Affaire Lambert : les conditions de la voie de fait n’étaient pas réunies

Lorsque l’État prend une décision qui porte atteinte à la liberté individuelle et que cette décision n’est pas manifestement rattachée à un pouvoir qui lui appartient, on parle de « voie de fait ». Les litiges qui opposent les justiciables à l’État sont tranchés par le juge administratif. Mais par exception, le juge judiciaire est le juge des voies de fait.

En l’espèce, les parents de Vincent Lambert avaient saisi le comité des droits des personnes handicapées de l’ONU qui avait donné 6 mois à la France (État signataire de la Convention relative aux droits des personnes handicapées) pour présenter ses observations sur le dossier. Le comité avait également demandé que les soins se poursuivent jusqu’à ce qu’il ait pu examiner la réponse de l’État français. Cependant l’État français avait répondu au comité de l’ONU qu’il n’est pas en mesure de réclamer le maintien des soins. Les parents avaient alors saisi le TGI pour voie de fait mais le tribunal s’est déclaré incompétent.

En appel, le 20 mai 2019, la Cour d’appel de Paris se déclare compétente, considérant que l’État est l’auteur d’une « voie de fait ». Elle condamne l’État français et l’ordonne de prendre toutes les mesures provisoires demandées par le comité de l’ONU. Les soins apportés à Vincent Lambert sont donc maintenus.

Cependant, la Cour de cassation, par sa décision du 28 juin 2019 casse l’arrêt de la cour d’appel qui ordonnait le maintien des soins vitaux prodigués à Vincent Lambert et ne renvoie pas l’affaire devant un nouveau juge. La Cour de cassation déclare la juridiction judiciaire incompétente.
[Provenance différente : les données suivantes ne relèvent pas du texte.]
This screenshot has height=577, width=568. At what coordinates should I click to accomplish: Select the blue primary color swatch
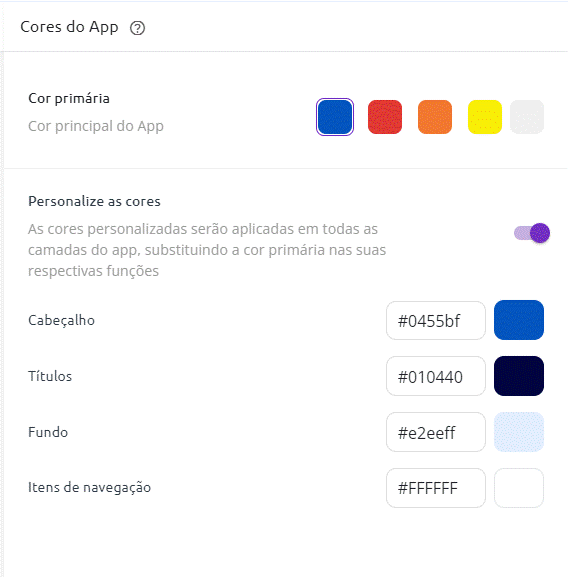click(335, 117)
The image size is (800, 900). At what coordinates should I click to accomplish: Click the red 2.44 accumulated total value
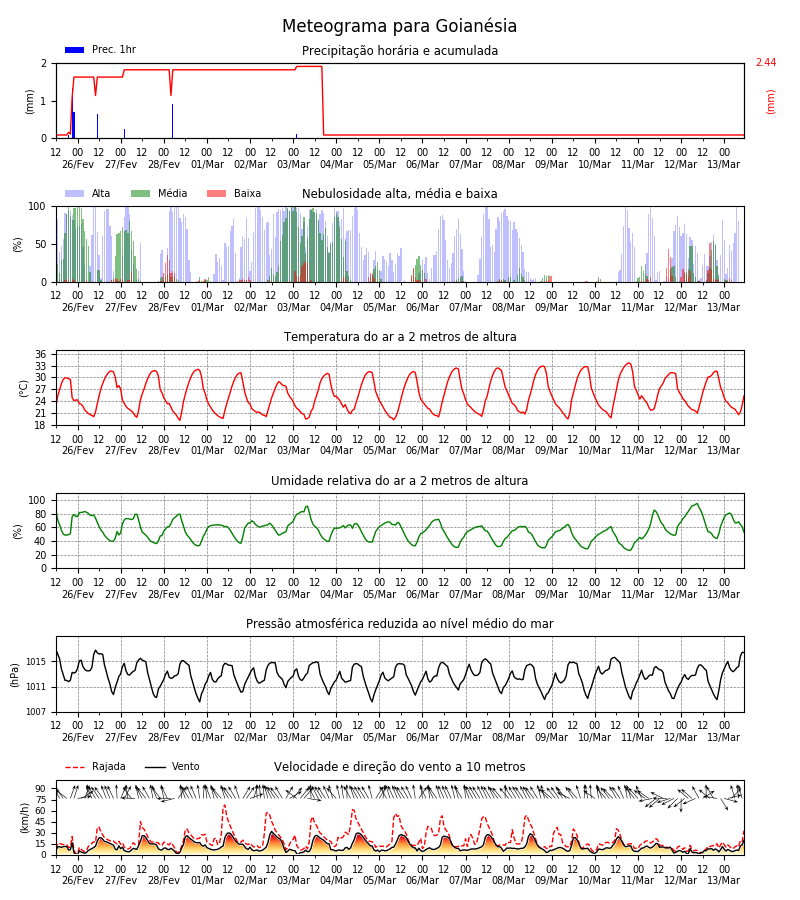(x=766, y=63)
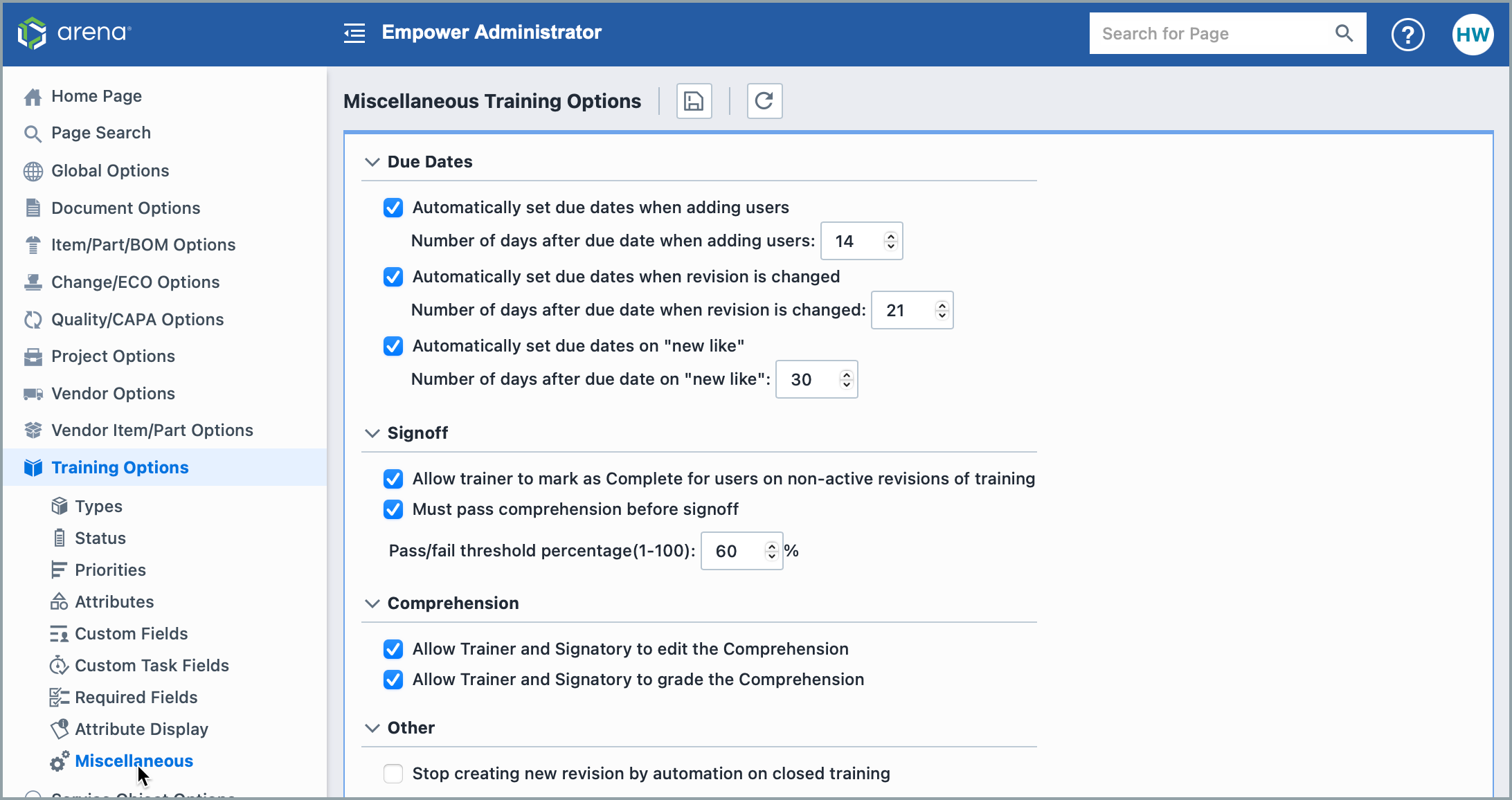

Selon la Cour, la décision, prise par l’Etat, de ne pas déférer à une demande de mesure provisoire formulée par le Comité des droits des personnes handicapées et tendant à la suspension de l’alimentation et l’hydratation entérales d’un patient pendant l’examen de la communication dont il est saisi, d’une part, ne porte pas atteinte à la liberté individuelle dès lors que le droit à la vie n’entre pas dans le champ de la liberté individuelle au sens de l’article 66 de la Constitution, d’autre part, n’est pas manifestement insusceptible d’être rattachée à un pouvoir lui appartenant, en l’état notamment de décisions juridictionnelles validant l’arrêt des traitements à l’issue d’une procédure collégiale telle que prévue par l’article L. 1110-5-1 du code de la santé publique.